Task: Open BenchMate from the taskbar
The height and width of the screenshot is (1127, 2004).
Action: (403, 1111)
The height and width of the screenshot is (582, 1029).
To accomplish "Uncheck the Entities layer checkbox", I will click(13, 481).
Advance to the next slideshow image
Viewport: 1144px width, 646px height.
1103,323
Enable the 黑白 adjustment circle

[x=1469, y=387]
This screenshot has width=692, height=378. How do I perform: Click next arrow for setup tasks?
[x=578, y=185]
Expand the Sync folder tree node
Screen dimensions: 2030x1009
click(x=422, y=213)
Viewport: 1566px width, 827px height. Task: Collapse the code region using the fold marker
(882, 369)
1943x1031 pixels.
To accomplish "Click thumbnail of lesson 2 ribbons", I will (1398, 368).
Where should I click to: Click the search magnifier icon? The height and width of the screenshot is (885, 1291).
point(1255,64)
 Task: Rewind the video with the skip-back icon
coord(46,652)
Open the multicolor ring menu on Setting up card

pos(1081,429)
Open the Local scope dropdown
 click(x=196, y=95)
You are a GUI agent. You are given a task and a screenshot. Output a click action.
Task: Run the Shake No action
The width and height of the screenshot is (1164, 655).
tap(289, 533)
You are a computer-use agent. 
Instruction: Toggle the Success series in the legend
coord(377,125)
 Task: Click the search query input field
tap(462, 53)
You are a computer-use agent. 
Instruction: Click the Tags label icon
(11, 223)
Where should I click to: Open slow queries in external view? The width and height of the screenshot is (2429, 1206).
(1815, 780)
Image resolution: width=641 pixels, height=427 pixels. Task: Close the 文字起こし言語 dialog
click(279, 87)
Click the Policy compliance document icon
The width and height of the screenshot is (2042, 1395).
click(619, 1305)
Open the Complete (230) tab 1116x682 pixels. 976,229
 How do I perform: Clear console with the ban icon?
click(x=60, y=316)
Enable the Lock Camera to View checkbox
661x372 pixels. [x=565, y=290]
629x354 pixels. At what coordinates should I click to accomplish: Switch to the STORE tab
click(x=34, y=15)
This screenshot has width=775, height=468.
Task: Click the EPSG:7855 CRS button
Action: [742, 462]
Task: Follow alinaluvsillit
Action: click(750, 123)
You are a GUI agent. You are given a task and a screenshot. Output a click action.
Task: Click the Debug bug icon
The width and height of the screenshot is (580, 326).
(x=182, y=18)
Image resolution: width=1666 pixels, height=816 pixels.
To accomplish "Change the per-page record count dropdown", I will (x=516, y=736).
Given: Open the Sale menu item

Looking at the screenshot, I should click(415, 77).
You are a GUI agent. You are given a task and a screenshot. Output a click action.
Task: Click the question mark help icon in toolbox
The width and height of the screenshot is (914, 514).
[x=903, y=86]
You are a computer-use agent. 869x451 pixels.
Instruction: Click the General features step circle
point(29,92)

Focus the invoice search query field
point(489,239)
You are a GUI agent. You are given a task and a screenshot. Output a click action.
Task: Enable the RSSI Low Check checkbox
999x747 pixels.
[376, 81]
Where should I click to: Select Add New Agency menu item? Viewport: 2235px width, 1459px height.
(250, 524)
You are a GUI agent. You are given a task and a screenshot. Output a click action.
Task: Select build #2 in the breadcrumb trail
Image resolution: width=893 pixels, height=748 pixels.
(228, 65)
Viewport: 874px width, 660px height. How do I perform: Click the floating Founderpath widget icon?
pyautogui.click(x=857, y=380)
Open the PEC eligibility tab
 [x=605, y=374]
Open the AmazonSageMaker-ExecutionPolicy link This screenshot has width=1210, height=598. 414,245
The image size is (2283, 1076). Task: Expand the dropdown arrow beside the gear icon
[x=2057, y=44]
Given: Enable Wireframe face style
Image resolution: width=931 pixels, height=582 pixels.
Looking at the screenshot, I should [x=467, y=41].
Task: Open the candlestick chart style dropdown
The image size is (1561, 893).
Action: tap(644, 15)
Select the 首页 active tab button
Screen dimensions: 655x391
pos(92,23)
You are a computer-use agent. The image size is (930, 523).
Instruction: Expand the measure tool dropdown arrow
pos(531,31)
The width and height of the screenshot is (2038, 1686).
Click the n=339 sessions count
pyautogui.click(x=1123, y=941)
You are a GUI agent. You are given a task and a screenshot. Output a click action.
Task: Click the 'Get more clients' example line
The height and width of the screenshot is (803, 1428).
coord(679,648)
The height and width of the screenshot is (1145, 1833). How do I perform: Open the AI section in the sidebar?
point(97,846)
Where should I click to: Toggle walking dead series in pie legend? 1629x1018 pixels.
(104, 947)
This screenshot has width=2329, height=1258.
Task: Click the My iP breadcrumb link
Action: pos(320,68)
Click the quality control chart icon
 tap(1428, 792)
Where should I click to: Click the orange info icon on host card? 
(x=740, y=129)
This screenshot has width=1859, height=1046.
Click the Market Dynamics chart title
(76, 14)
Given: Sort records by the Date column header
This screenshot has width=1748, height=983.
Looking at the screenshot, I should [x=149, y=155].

▶ About this task: Search the material above for the word "style", and return each line that holds it.

▶ Solution to the exercise:
Given: Enable Wireframe face style
Task: Open the candlestick chart style dropdown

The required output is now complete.